Despite the significant improvements in the livelihoods of the beneficiaries, the levels of stigma and psychological problems among the beneficiaries reported in this study remained high compared to the regional data. Although the psychological well-being of the beneficiaries was better than that of the non-beneficiaries, more need to be done to bolster it. Future studies should collect additional information to identify factors that could potentially impact on mental health of the beneficiaries. It will be helpful to understand why the beneficiaries still felt this way although they had received several forms of support from KHANA’s IPs. Special intervention programs are necessary to downgrade the stigma and improve the psychological well-being of PLHIV in Cambodia.
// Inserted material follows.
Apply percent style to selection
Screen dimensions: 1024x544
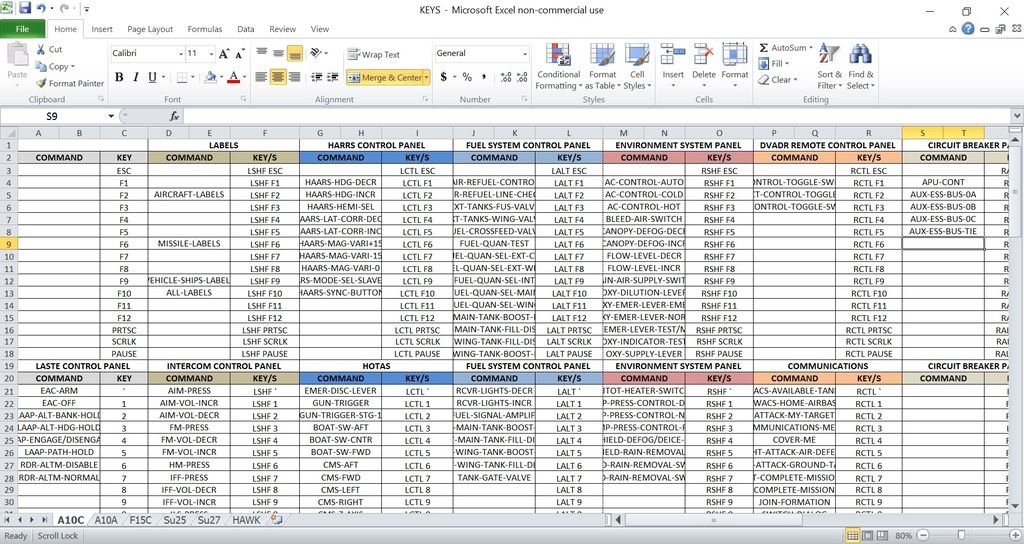coord(466,77)
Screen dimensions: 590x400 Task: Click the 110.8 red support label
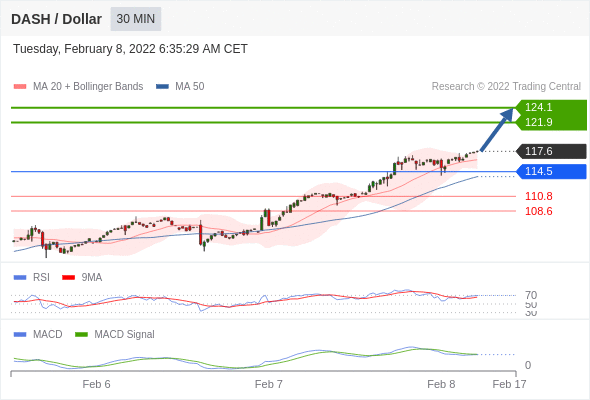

Statement of Competing Interests
The authors declare that they have no competing interests.
Authors’ Contributions
Principal investigator: SY. Developed the protocol and tools: MS, ST, KT, SS, SS, and SY. Drafted the manuscript: KT and ST. Performed the statistical analyses: KT and ST. Led data collection: MS and SS. Reviewed literature and wrote the manuscript: KT, ST, CN and SY. Provided comments and inputs on the manuscript: KT, ST, MS, SS, SS, CN, and SY.
Acknowledgements
We thank research assistants, data collection teams, KHANA’s livelihoods team, KHANA’s implementing partners, outreach workers, and all the participants for their excellent contribution to this study. This study was funded by the United States Agency for International Development (USAID). Contents of this paper are the responsibility of the authors and do not reflect the view of USAID or our respective institutions.